The moat is one of the many historic components of Fort St George that is rapidly going to seed. Originally a dry ditch, it later became a full-fledged moat in the 18th Century, with water from the Cooum River being let in to fill it.This was kept up till Independence when it was also common practice for the soldiers garrisoned in the Fort to fish in the waters. In later years, with hardly any water in the river, the supply was cut off and the parts of the moat fronting the fort went dry.
An added factor was that with seawater entering the river and the Buckingham Canal it was feared that brine would surround the fort and cause its historic structures to crumble. The two sluice gates that regulated water to the moat, one near the War Memorial and the other near Napier’s Bridge, were therefore closed permanently.
However, a new problem soon developed. Untreated sewage from the Fort began to be let into the rear portions of the moat and this has since stagnated. The water is mostly moss green and smells foul. It has also become a convenient receptacle for all kinds of rubbish from the Fort. And yet in spite of such neglect what is truly amazing is that the area surrounding the moat is full of lush vegetation and teems with a variety of bird life. The fact that this part of the Fort hardly sees any human footfall could also be a contributory factor. But it cannot be denied that the sewage has begun to post a threat to the ramparts.
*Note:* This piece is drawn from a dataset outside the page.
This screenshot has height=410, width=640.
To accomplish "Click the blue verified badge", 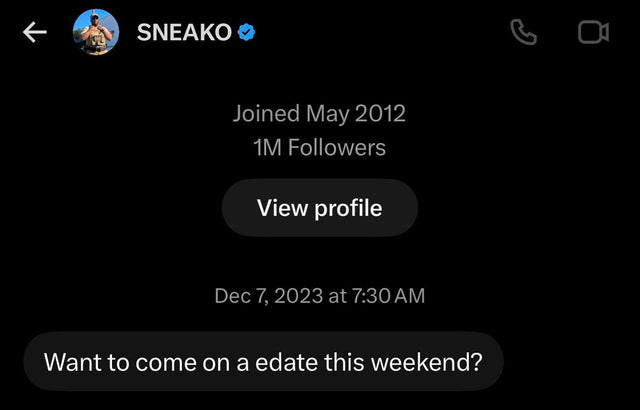I will pyautogui.click(x=247, y=32).
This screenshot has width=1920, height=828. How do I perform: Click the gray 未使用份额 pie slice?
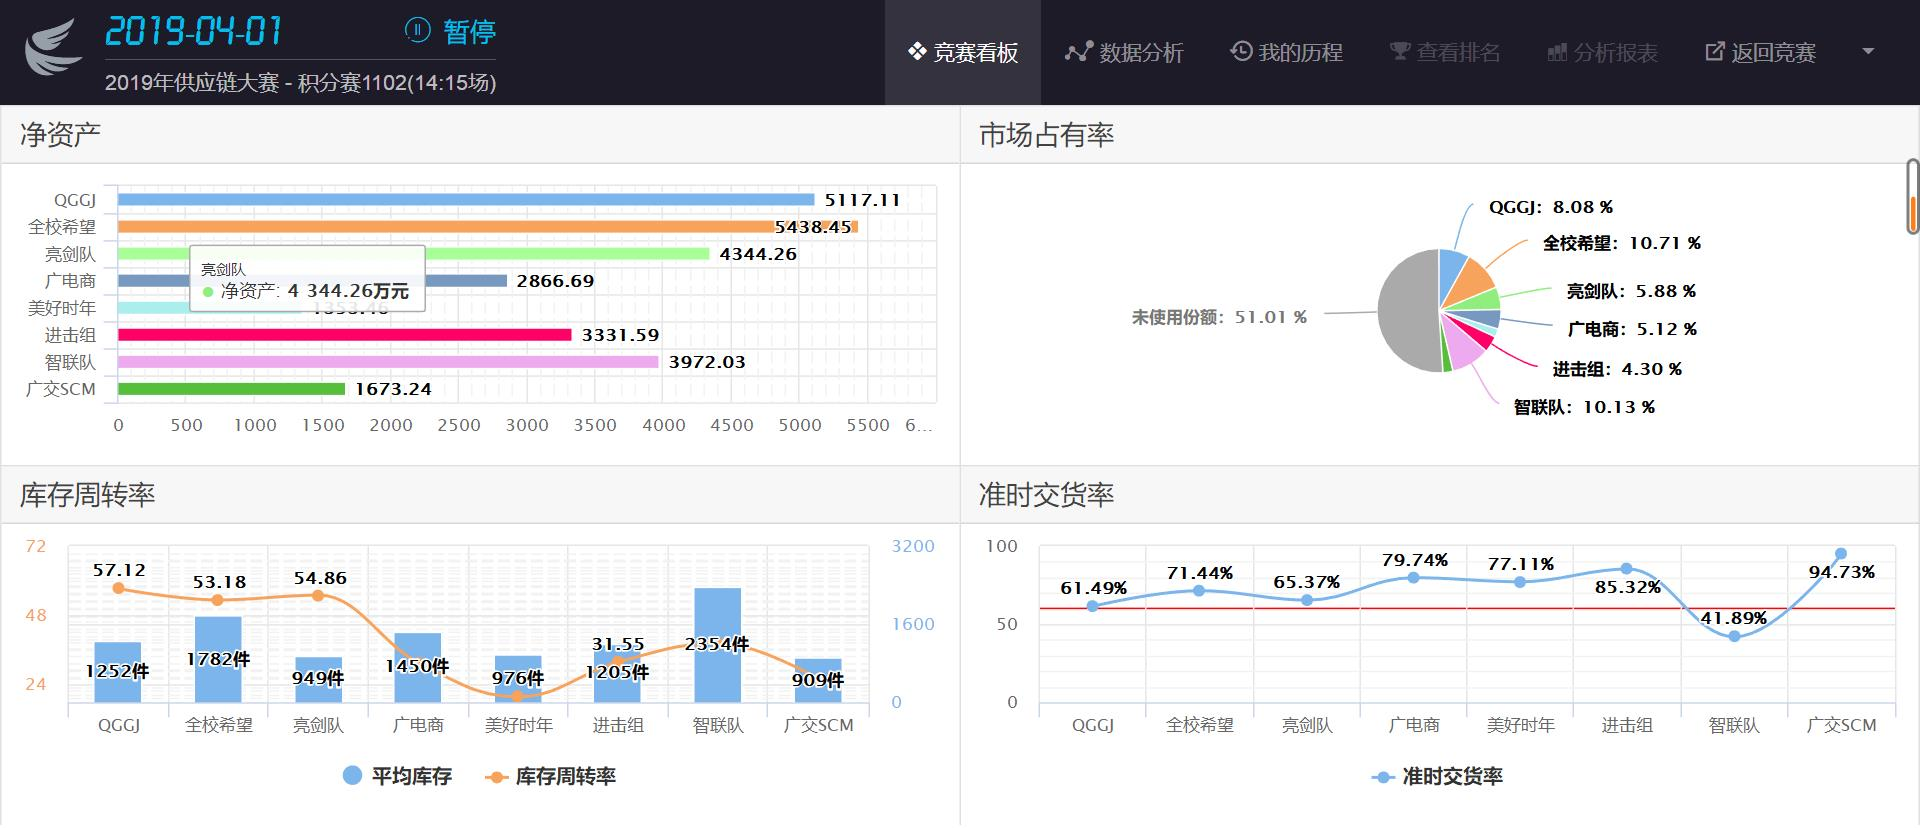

Recently, the ASI, the Army and the PWD agreed that it was high time that the moat was cleared of all its accumulated sewage. Work on sludge removal will soon begin and is most likely to be completed before the onset of the monsoon in October. The plan is, however, silent on how it proposes to prevent any further accumulation of sewage which the Fort will continue to generate. What is envisaged is that the entire moat will be maintained in a dry condition in its entirety, as the front parts have been for long. In a city that is perennially water-starved it would perhaps be deemed an unwarranted luxury if the moat were to be otherwise. However this may be the best time for the Government to rope in the Cooum River Restoration project into the activity and consider whether after the clean up of that water body there could be the possibility of the moat being filled with water. It must be pointed out here that most of the moats in India are now dry.
Whatever be the eventual condition of the moat – wet or dry, we at Madras Musings hope that it will be clean. We have written repeatedly on the moat’s sorry state and are now happy that some action is being contemplated. We also hope that the cleaning up of the moat will trigger off other restoration work within the Fort.